Humor, used skillfully, greases the management wheels. It reduces hostility, deflects criticism, relieves tension, improves morale, and helps communicate difficult messages. And humor can be a cohesive force in organizations as anyone who’s ever traded jokes at the water cooler or laughed over lunch with colleagues understands. Pink argues that it is time to rescue humor from its status as mere entertainment and recognize it for what it is – a sophisticated and peculiarly human form of intelligence that cannot be replicated by computers and that is becoming increasingly valuable.
This approach can, in my opinion, be applied to the legal world as well. Only a few attorneys really work alone, most of them are part of a team of some variety. And people who laugh together can work together. The same is true for negotiations or meetings with clients. No one wants a buffoon as legal adviser, but the ability to deliver the service with a little humor can be the vital difference to a computer.
To exercise your play sense, Pink recommends trying to understand video games, which means playing them. Or next time you hear a joke, laugh first and then try to figure out what made it humorous by reverse-engineering the joke. You will gain a deeper understanding of which kind of humor works and, more important, which doesn’t.
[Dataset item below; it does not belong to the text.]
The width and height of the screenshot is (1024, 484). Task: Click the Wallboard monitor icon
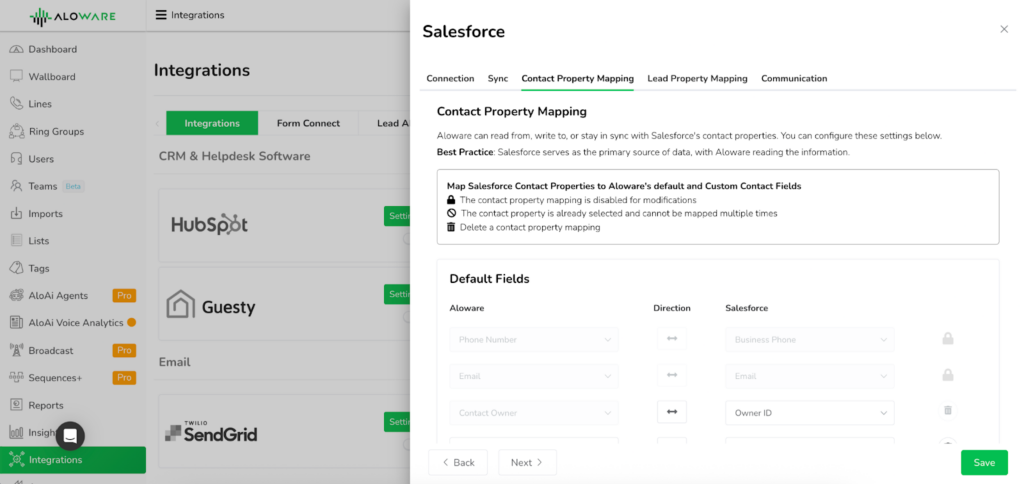17,76
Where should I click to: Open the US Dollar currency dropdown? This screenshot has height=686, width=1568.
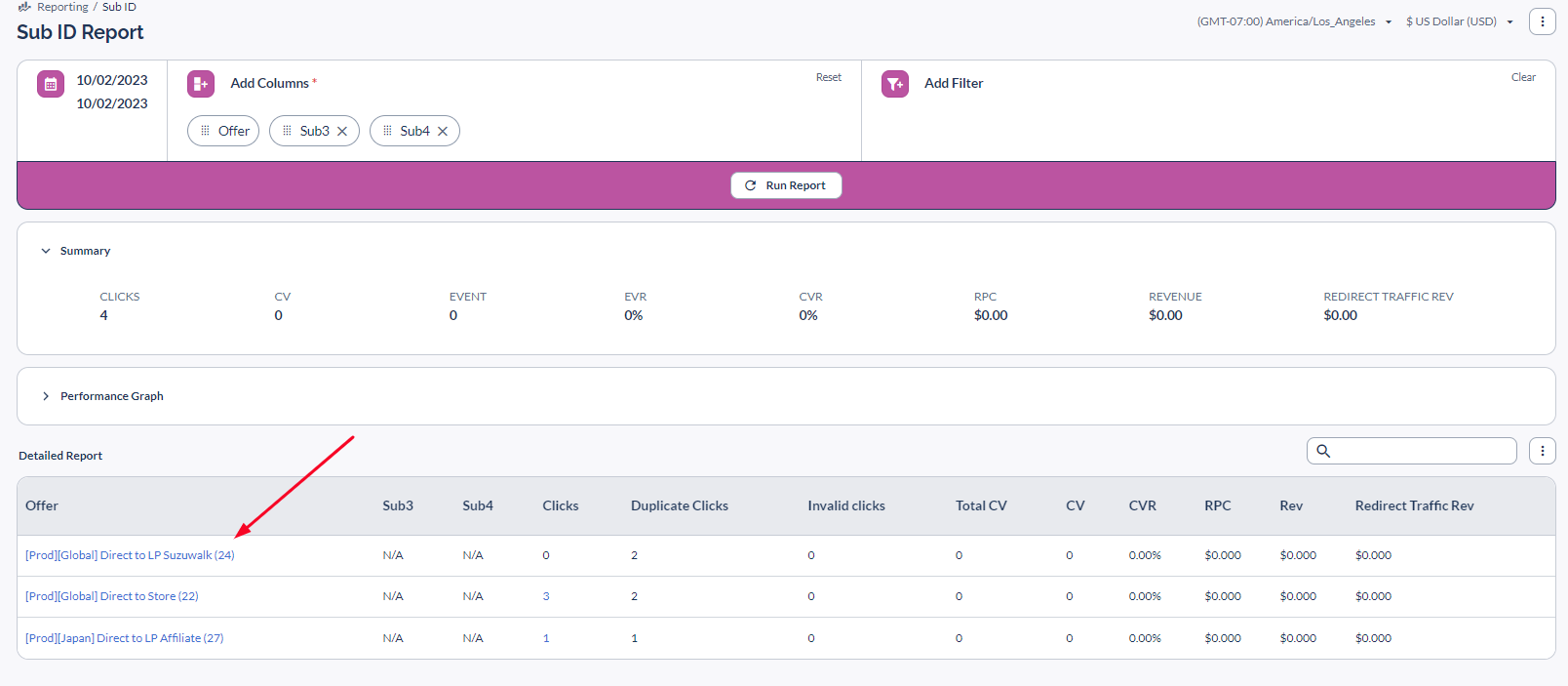[x=1459, y=21]
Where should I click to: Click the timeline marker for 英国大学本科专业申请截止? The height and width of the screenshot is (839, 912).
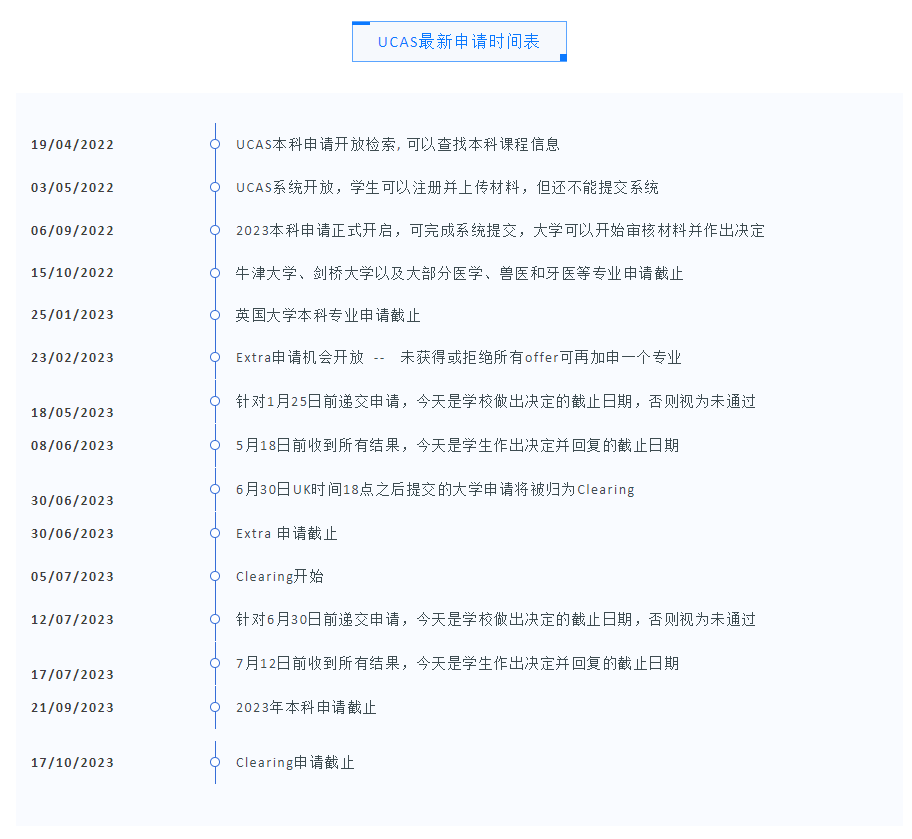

Meaning. Freed from the struggle for survival, we have the luxury of devoting more to the search for meaning. Therefore, meaning has become a central aspect of our work and our lives. Pink describes two whole-minded ways to begin the search for meaning: spirituality and happiness.
In the Conceptual Age, as more companies grasp this idea, Pink argues that we are likely to see a rise in meaning in business – a growing demand from individuals for workplaces that offer meaning as well as money.
This change has, in my opinion, also arrived in the legal world. Fewer young professionals are willing to work for the big law firms despite the ridiculous six-figure starting salaries. They choose meaning over money. A few law firms try to counter with the possibility to work on Pro Bono cases from time to time. At Hogan Lovells, a leading global law firm, every employee is asked to devote at least 25 hours a year to citizenship activities. This policy is welcomed by job applicants as well as many clients.
Pink recommends exercising your sense of meaning by saying thanks – pure and simple. Feelings of gratitude enhance well-being and deepen one’s sense of meaning. Or ask yourself whether you would still do what you are doing, if you had won in the lottery. If the answer is a loud and confident no, that ought to tell you something.
The Conceptual Age is dawning. Those who want to succeed in it have to pay more attention to the high-concept and high-touch abilities. The current changes present both promise and peril. The group of people, who develop a whole new mind, will do extremely well. The rest – those who move slowly or not at all – may miss out. The choice is yours.